- _TASK INSTRUCTIONS_
Return the lines below in which the string "opens" occurs.

- _LISTED RECORDS_
--- START ---

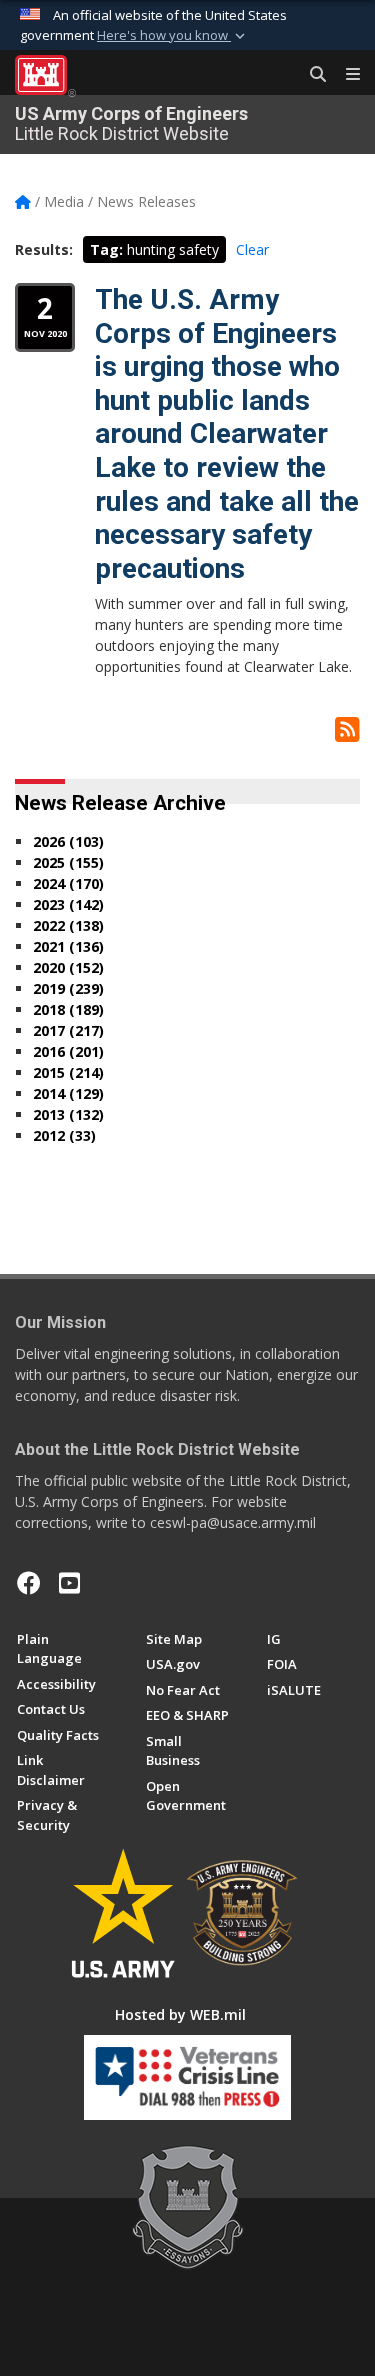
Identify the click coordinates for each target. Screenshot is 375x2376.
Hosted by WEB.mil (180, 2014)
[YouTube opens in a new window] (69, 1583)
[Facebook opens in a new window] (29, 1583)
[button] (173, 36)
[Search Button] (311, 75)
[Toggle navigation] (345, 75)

--- END ---
--- START ---

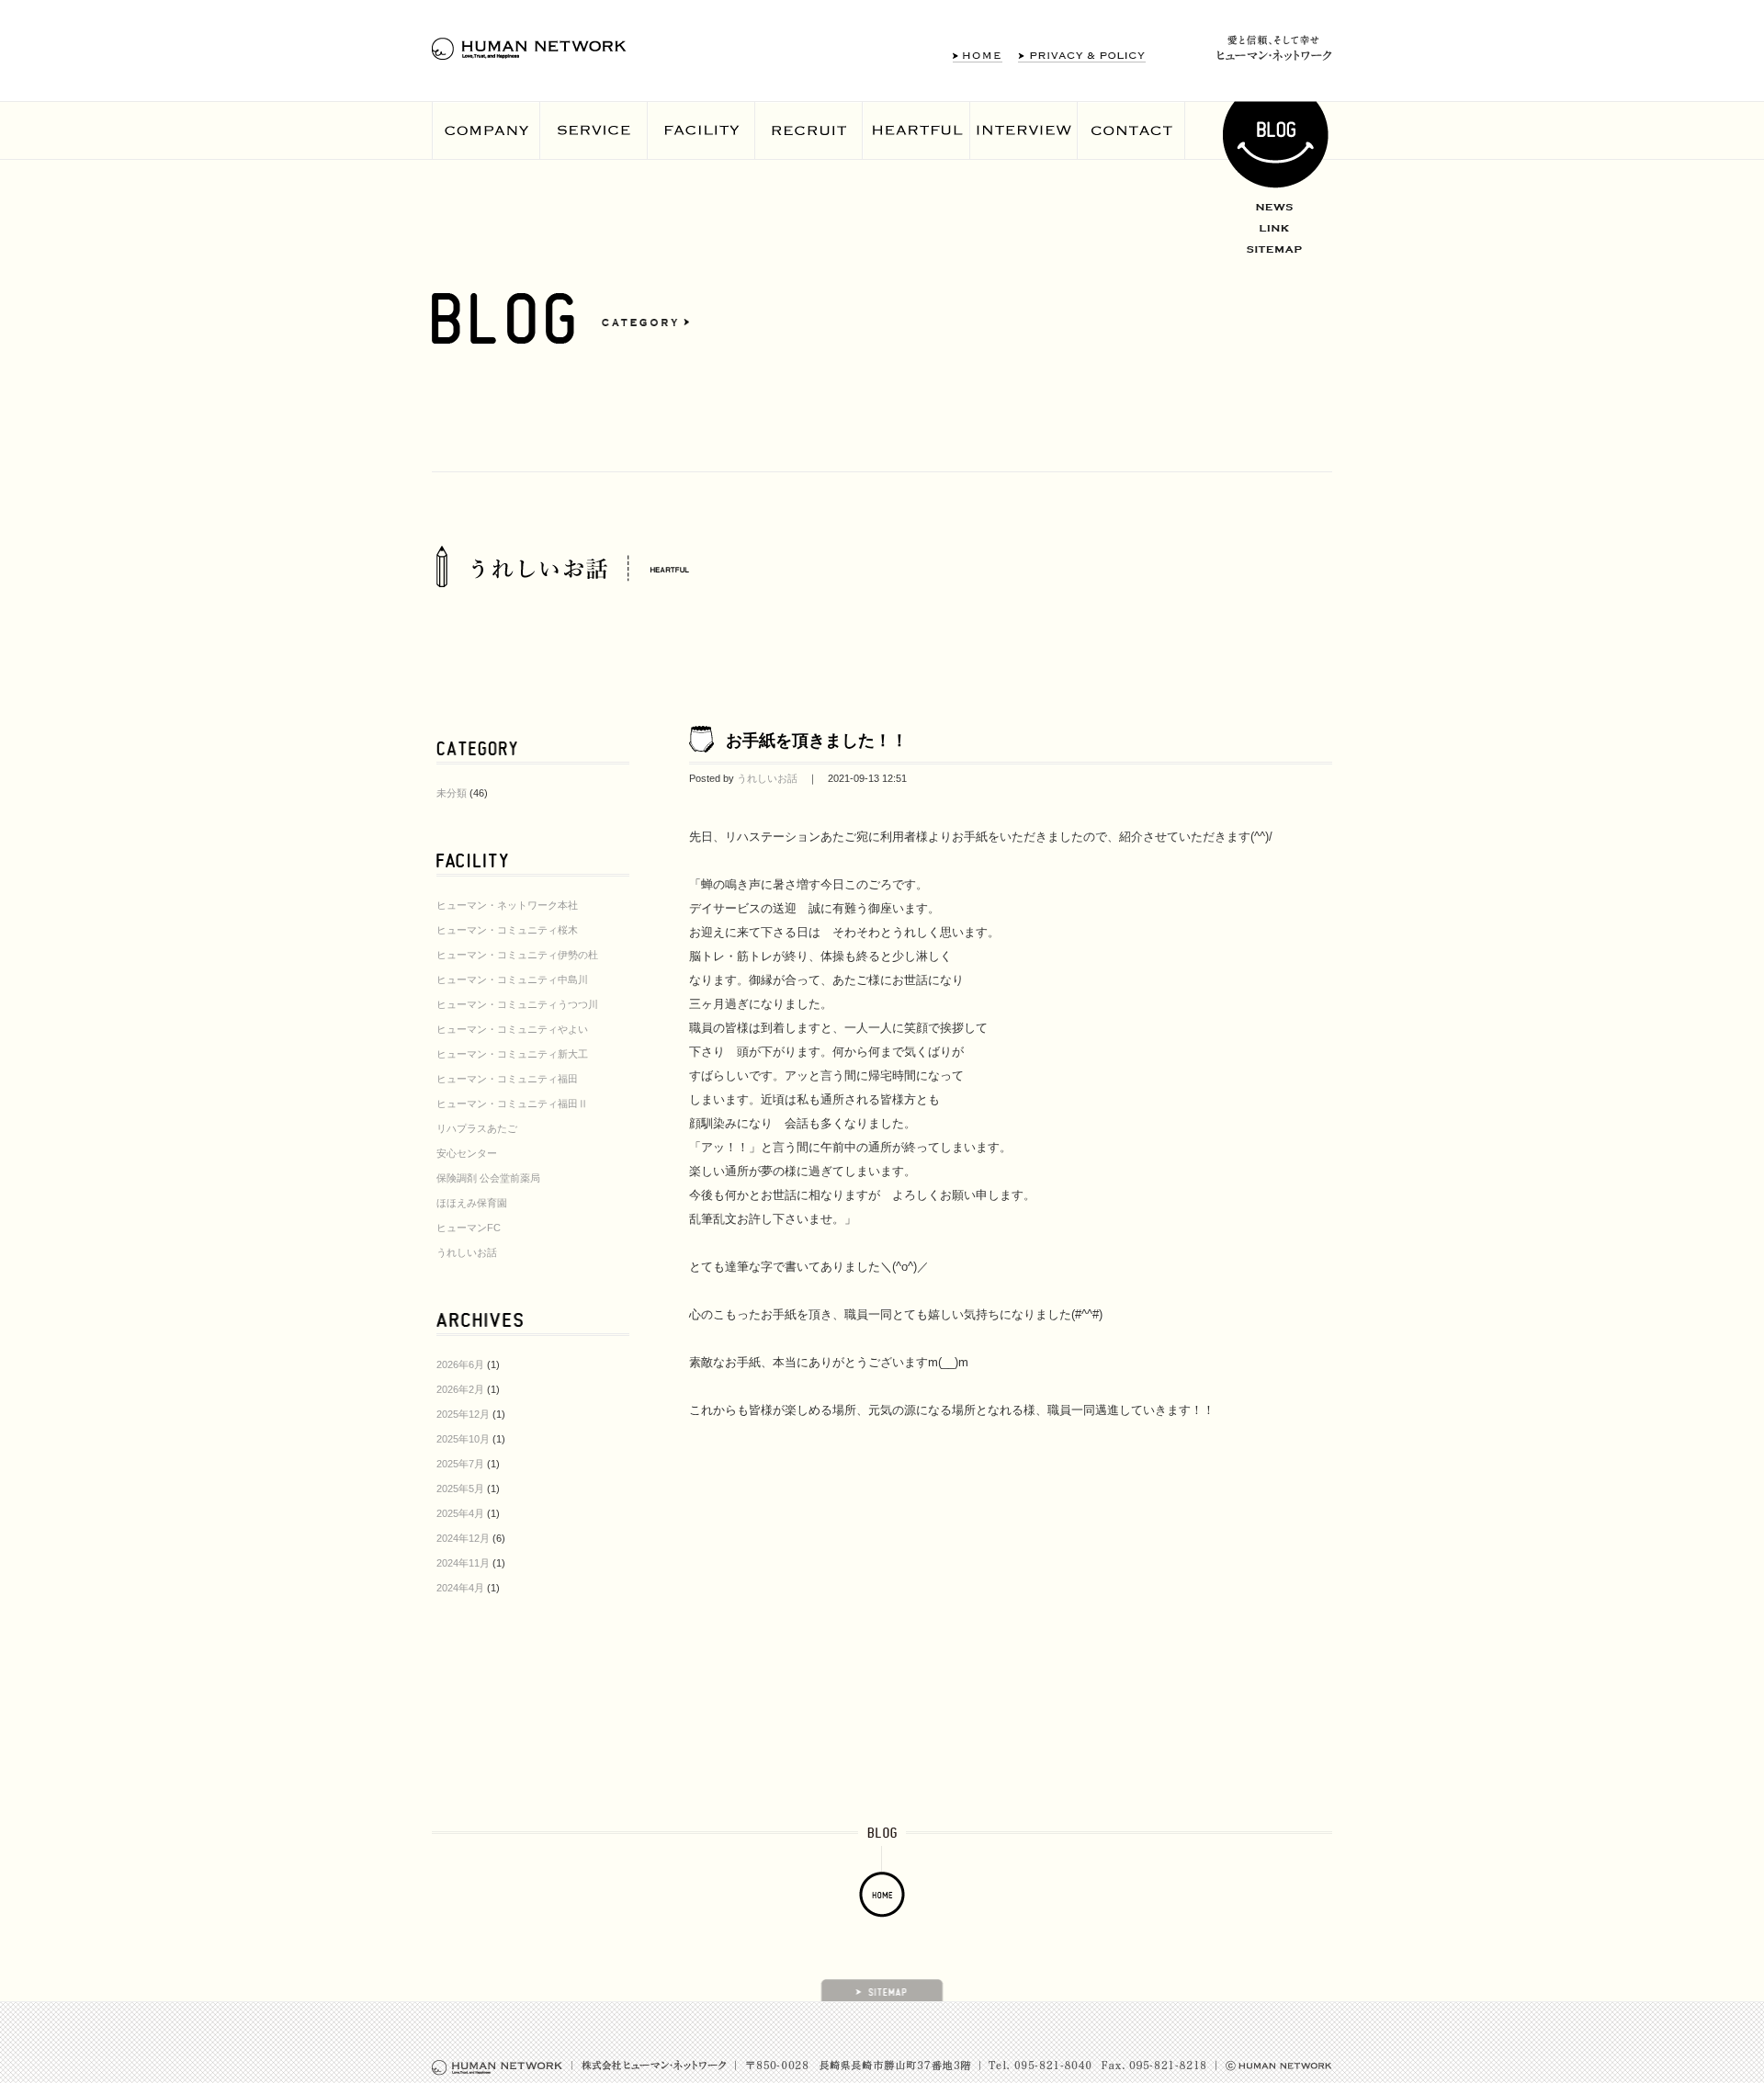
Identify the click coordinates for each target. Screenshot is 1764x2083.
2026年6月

--- END ---

- _EXERCISE RESPONSE_
[YouTube opens in a new window] (69, 1583)
[Facebook opens in a new window] (29, 1583)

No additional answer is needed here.